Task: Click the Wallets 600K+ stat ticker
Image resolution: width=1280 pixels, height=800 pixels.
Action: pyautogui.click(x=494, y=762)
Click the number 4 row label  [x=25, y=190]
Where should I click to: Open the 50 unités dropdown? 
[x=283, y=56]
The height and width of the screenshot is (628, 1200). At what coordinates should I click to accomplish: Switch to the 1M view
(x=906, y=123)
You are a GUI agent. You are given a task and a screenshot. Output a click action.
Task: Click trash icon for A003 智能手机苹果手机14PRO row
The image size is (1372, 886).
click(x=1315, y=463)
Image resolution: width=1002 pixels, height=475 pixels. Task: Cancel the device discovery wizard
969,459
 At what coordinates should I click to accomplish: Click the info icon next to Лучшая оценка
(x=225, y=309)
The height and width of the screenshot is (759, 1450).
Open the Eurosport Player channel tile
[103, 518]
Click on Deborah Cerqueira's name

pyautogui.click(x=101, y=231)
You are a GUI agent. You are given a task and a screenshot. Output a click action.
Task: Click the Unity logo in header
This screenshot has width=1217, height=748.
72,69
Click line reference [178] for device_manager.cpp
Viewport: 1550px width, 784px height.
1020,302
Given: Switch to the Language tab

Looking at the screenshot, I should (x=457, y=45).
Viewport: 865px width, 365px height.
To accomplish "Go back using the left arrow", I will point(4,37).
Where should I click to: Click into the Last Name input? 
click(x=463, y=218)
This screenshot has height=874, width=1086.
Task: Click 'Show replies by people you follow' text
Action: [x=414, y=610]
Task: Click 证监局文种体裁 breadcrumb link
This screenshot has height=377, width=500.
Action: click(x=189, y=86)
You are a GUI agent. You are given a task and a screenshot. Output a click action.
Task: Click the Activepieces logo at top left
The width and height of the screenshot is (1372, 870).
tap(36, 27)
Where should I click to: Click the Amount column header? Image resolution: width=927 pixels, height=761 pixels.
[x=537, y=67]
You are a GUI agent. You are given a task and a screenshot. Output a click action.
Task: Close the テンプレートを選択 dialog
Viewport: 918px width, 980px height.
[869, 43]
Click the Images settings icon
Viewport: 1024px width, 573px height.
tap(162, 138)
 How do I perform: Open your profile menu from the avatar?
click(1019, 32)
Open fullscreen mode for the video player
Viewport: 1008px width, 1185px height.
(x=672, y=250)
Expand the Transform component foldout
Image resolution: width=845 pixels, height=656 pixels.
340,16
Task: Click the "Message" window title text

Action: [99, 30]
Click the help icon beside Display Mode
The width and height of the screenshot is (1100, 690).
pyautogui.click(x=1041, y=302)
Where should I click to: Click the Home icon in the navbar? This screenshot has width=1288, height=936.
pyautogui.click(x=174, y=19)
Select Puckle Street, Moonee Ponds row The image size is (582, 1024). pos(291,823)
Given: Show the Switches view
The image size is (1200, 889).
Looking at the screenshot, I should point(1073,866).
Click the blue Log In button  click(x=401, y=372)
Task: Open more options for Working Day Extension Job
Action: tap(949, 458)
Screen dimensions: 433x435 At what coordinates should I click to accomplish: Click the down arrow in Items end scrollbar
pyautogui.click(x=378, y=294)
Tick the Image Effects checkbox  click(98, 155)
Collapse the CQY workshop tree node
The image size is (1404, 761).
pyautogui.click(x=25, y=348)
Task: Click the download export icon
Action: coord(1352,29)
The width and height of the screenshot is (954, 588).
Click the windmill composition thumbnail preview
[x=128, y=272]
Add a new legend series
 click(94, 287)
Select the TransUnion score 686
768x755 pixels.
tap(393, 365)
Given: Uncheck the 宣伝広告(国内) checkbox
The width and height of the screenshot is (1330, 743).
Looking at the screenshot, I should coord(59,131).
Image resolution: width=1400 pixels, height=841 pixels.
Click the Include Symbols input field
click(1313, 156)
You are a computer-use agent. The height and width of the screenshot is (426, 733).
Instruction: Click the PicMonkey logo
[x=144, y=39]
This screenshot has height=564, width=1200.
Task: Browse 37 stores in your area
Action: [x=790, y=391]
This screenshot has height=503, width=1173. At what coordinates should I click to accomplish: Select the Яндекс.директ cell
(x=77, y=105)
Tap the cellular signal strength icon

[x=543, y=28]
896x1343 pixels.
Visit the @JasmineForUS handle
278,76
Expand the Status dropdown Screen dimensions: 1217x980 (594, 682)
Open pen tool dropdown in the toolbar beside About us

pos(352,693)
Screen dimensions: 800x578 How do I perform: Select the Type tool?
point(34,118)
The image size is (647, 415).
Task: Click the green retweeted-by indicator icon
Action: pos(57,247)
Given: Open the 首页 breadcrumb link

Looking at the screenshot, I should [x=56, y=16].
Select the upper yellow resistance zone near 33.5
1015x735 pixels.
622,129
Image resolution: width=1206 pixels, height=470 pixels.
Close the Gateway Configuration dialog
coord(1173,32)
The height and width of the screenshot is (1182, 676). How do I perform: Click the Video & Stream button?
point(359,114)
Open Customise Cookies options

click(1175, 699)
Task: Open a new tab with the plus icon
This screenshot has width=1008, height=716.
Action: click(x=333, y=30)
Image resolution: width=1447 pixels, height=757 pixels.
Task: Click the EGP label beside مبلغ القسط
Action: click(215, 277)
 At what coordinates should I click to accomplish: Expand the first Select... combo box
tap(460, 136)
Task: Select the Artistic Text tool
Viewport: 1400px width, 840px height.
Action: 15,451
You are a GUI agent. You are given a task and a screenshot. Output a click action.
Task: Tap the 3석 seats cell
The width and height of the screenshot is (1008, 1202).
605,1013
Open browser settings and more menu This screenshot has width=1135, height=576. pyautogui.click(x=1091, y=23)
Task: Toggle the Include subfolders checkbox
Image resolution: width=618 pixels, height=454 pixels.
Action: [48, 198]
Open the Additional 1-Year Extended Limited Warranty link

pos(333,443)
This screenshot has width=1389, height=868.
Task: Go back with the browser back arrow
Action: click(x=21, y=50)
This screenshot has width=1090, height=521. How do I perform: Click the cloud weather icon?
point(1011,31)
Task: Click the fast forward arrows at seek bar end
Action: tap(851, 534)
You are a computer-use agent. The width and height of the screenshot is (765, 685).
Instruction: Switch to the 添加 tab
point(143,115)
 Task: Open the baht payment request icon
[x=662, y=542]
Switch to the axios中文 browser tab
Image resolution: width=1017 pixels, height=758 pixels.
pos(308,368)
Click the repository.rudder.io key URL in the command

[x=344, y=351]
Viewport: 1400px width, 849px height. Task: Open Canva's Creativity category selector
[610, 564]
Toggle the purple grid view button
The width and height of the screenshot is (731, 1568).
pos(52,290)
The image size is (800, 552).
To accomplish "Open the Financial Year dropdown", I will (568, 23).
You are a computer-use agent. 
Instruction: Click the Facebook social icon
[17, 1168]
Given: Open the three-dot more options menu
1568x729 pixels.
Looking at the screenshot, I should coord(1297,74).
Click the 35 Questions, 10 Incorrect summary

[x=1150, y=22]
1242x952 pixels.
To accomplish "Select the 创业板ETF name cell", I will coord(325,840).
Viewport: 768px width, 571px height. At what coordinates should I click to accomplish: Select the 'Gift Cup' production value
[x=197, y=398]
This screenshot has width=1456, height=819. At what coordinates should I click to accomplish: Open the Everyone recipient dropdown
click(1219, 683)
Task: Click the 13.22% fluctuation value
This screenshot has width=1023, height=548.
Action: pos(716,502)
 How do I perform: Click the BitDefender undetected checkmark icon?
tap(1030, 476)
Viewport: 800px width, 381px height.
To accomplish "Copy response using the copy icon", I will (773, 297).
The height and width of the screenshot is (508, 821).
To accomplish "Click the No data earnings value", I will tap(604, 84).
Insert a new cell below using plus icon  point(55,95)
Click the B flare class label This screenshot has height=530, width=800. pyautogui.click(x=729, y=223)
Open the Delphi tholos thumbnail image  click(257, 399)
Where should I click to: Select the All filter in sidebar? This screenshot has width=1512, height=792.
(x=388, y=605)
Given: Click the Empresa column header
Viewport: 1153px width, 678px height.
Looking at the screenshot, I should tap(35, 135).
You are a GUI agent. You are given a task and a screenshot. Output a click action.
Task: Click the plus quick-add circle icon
__________________________________________________
### WORK REQUIRED
Please reproduce the lines from the line with "The width and height of the screenshot is (1008, 1202)." to the line with "Task: Toggle the Include subfolders checkbox", both ends included, exactly as they appear above.

### THE COMPLETED TASK
The width and height of the screenshot is (1008, 1202).
605,1013
Open browser settings and more menu This screenshot has width=1135, height=576. pyautogui.click(x=1091, y=23)
Task: Toggle the Include subfolders checkbox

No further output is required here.